[YOUR INSTRUCTIONS] Lay out the lines below as a Markdown table with columns n and Line, numbering each line and leaving out blank ones. Begin at the line that has "1372x868 pixels. How" and stop after the line that has "Action: 910,297".

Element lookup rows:
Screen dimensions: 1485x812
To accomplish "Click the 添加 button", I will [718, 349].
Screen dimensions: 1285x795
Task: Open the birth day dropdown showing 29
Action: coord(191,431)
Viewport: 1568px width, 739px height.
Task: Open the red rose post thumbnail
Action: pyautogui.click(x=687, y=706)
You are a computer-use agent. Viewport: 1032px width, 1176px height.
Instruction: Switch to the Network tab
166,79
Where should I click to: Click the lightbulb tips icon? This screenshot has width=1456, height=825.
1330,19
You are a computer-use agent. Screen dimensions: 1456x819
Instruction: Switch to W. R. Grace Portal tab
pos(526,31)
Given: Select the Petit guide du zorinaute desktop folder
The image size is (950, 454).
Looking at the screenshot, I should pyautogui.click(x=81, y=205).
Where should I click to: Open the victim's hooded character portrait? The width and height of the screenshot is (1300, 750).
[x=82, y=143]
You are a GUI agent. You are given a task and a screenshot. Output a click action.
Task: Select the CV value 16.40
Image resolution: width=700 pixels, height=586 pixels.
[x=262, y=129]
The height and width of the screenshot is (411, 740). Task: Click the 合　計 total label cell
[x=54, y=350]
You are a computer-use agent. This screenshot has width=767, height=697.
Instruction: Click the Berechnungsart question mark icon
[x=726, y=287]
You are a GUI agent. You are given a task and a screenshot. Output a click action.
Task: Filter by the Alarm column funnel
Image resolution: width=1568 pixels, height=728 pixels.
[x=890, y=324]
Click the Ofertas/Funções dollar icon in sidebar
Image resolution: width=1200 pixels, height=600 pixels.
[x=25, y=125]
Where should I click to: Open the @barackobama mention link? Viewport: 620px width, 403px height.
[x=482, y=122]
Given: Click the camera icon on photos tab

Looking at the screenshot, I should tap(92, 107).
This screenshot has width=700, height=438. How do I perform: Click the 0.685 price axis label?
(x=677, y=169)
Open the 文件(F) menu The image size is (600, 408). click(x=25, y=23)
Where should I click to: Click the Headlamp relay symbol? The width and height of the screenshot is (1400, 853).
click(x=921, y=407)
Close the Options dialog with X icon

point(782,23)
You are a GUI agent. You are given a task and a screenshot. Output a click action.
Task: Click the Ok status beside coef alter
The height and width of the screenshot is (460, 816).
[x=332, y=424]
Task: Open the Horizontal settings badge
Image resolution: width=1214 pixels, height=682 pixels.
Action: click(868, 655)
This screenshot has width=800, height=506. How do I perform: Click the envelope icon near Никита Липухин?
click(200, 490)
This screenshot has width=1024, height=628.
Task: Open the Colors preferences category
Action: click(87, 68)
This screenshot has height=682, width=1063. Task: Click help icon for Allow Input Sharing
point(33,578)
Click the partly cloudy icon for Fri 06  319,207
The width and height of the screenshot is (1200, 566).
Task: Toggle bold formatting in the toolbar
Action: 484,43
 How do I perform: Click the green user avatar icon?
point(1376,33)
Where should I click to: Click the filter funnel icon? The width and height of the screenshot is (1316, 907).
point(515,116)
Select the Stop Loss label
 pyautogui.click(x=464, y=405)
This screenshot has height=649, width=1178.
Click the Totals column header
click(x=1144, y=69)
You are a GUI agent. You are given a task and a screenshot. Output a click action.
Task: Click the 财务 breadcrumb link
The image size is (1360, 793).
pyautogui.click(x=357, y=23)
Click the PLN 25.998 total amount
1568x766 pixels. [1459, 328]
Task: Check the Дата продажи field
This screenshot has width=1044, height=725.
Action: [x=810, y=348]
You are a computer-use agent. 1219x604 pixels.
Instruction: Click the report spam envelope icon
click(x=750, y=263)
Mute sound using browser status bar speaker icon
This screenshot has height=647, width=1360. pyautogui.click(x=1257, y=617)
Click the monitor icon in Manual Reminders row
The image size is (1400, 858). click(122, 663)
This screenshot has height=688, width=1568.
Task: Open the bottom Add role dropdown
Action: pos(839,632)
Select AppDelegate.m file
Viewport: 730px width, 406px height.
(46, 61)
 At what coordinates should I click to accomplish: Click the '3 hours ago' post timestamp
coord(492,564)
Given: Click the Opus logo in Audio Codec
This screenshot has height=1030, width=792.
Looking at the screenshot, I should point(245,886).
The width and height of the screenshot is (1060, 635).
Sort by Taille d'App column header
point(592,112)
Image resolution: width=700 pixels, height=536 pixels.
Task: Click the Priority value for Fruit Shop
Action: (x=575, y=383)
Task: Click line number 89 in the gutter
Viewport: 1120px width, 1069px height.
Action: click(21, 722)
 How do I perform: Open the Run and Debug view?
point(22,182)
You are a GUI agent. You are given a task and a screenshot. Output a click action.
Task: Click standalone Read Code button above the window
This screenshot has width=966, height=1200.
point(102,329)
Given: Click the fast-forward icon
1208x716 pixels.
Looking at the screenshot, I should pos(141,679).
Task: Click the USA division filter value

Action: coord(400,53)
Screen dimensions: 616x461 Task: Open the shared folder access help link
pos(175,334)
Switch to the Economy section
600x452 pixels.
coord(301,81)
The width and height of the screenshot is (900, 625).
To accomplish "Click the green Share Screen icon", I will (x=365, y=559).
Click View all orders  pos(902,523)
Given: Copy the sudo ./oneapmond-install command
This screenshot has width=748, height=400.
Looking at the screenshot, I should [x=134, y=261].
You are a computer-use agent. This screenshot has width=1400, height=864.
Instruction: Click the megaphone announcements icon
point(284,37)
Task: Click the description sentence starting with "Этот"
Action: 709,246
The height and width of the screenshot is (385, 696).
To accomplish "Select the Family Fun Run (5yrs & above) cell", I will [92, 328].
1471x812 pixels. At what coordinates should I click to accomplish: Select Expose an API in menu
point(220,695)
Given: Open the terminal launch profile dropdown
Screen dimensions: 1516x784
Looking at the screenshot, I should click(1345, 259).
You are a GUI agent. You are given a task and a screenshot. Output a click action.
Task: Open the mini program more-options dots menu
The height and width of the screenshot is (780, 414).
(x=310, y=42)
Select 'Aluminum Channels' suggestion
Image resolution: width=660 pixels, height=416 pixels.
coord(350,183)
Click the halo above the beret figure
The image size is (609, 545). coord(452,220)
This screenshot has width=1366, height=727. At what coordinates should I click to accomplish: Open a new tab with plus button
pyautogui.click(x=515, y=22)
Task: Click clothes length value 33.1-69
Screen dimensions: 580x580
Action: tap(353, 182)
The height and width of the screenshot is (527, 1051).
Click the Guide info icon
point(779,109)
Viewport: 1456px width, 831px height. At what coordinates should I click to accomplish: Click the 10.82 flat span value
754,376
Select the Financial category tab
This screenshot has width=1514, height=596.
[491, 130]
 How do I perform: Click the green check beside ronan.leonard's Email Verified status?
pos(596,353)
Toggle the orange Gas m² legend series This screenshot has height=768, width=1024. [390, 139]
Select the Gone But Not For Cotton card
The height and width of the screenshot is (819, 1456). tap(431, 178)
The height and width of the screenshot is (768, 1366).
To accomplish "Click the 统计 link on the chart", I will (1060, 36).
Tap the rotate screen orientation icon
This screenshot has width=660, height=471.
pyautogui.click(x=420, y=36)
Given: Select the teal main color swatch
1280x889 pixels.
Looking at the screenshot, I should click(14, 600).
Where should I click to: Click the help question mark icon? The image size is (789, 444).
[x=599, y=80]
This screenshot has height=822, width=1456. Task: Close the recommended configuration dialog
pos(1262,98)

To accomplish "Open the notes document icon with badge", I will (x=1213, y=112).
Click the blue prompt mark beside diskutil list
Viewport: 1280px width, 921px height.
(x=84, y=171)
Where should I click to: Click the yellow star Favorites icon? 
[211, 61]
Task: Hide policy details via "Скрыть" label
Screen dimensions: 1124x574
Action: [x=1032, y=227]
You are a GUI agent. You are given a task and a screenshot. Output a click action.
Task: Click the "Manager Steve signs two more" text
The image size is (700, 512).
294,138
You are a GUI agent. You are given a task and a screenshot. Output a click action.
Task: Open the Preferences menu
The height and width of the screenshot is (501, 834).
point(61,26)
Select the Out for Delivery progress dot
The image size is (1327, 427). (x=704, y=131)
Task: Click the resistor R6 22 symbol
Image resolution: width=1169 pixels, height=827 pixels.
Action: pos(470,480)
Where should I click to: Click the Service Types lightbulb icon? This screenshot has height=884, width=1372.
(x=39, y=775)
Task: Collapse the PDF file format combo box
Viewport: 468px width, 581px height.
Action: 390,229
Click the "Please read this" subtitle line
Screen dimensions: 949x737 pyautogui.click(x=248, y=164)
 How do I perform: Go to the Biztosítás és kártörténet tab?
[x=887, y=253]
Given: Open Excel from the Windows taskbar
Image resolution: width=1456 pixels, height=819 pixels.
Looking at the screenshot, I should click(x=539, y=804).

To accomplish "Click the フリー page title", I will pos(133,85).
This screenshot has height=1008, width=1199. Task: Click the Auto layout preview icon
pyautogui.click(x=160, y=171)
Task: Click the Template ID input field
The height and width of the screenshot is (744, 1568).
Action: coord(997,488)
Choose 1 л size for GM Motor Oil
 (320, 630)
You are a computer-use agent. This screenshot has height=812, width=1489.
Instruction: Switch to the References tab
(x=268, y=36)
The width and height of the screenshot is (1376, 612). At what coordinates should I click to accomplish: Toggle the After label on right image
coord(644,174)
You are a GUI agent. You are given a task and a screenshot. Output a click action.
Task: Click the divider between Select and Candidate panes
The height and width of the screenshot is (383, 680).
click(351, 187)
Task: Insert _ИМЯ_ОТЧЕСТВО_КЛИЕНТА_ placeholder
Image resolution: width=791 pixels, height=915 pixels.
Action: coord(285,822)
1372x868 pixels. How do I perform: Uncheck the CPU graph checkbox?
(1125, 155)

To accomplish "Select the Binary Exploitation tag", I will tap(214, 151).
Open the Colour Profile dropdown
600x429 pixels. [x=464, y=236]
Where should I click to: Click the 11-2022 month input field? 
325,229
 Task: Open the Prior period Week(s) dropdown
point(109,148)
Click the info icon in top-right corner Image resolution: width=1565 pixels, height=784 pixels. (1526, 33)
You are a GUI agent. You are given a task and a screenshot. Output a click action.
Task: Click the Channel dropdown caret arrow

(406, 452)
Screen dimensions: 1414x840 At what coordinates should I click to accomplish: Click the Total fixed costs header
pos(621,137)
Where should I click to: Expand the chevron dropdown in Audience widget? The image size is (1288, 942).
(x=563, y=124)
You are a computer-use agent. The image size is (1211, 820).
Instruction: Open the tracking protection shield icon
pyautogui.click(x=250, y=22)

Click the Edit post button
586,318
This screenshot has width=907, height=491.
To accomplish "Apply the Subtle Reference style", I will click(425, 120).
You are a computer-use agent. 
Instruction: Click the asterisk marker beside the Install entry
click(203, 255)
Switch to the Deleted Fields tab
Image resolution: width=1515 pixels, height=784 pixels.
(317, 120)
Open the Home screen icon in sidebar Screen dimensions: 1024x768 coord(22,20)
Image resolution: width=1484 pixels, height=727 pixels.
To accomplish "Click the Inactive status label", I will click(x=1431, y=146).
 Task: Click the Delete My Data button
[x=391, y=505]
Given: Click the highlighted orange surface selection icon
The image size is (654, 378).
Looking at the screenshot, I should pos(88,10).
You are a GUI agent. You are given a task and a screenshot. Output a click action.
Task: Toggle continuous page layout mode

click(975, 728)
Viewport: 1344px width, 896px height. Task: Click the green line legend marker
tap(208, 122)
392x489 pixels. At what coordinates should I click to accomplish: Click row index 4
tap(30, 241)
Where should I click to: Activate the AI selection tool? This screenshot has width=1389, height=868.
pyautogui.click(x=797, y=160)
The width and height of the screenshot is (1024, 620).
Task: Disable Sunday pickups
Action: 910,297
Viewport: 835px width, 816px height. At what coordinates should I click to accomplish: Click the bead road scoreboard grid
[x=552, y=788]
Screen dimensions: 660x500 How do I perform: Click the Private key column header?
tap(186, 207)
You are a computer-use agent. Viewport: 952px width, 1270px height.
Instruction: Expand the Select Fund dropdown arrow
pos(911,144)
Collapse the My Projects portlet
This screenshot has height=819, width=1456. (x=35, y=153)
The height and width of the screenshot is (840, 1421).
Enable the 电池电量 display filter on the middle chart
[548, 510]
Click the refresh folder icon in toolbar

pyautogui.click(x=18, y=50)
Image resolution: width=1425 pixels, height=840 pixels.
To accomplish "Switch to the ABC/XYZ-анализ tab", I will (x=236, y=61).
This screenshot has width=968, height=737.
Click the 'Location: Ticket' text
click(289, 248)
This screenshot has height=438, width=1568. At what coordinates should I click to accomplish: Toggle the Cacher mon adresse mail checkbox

[ANSWER FOR THIS EXERCISE]
| n | Line |
|---|---|
| 1 | 1372x868 pixels. How do I perform: Uncheck the CPU graph checkbox? |
| 2 | (1125, 155) |
| 3 | To accomplish "Select the Binary Exploitation tag", I will tap(214, 151). |
| 4 | Open the Colour Profile dropdown |
| 5 | 600x429 pixels. [x=464, y=236] |
| 6 | Where should I click to: Click the 11-2022 month input field?  |
| 7 | 325,229 |
| 8 |  Task: Open the Prior period Week(s) dropdown |
| 9 | point(109,148) |
| 10 | Click the info icon in top-right corner Image resolution: width=1565 pixels, height=784 pixels. (1526, 33) |
| 11 | You are a GUI agent. You are given a task and a screenshot. Output a click action. |
| 12 | Task: Click the Channel dropdown caret arrow |
| 13 | (406, 452) |
| 14 | Screen dimensions: 1414x840 At what coordinates should I click to accomplish: Click the Total fixed costs header |
| 15 | pos(621,137) |
| 16 | Where should I click to: Expand the chevron dropdown in Audience widget? The image size is (1288, 942). |
| 17 | (x=563, y=124) |
| 18 | You are a computer-use agent. The image size is (1211, 820). |
| 19 | Instruction: Open the tracking protection shield icon |
| 20 | pyautogui.click(x=250, y=22) |
| 21 | Click the Edit post button |
| 22 | 586,318 |
| 23 | This screenshot has width=907, height=491. |
| 24 | To accomplish "Apply the Subtle Reference style", I will click(425, 120). |
| 25 | You are a computer-use agent.  |
| 26 | Instruction: Click the asterisk marker beside the Install entry |
| 27 | click(203, 255) |
| 28 | Switch to the Deleted Fields tab |
| 29 | Image resolution: width=1515 pixels, height=784 pixels. |
| 30 | (317, 120) |
| 31 | Open the Home screen icon in sidebar Screen dimensions: 1024x768 coord(22,20) |
| 32 | Image resolution: width=1484 pixels, height=727 pixels. |
| 33 | To accomplish "Click the Inactive status label", I will click(x=1431, y=146). |
| 34 |  Task: Click the Delete My Data button |
| 35 | [x=391, y=505] |
| 36 | Given: Click the highlighted orange surface selection icon |
| 37 | The image size is (654, 378). |
| 38 | Looking at the screenshot, I should pos(88,10). |
| 39 | You are a GUI agent. You are given a task and a screenshot. Output a click action. |
| 40 | Task: Toggle continuous page layout mode |
| 41 | click(975, 728) |
| 42 | Viewport: 1344px width, 896px height. Task: Click the green line legend marker |
| 43 | tap(208, 122) |
| 44 | 392x489 pixels. At what coordinates should I click to accomplish: Click row index 4 |
| 45 | tap(30, 241) |
| 46 | Where should I click to: Activate the AI selection tool? This screenshot has width=1389, height=868. |
| 47 | pyautogui.click(x=797, y=160) |
| 48 | The width and height of the screenshot is (1024, 620). |
| 49 | Task: Disable Sunday pickups |
| 50 | Action: 910,297 |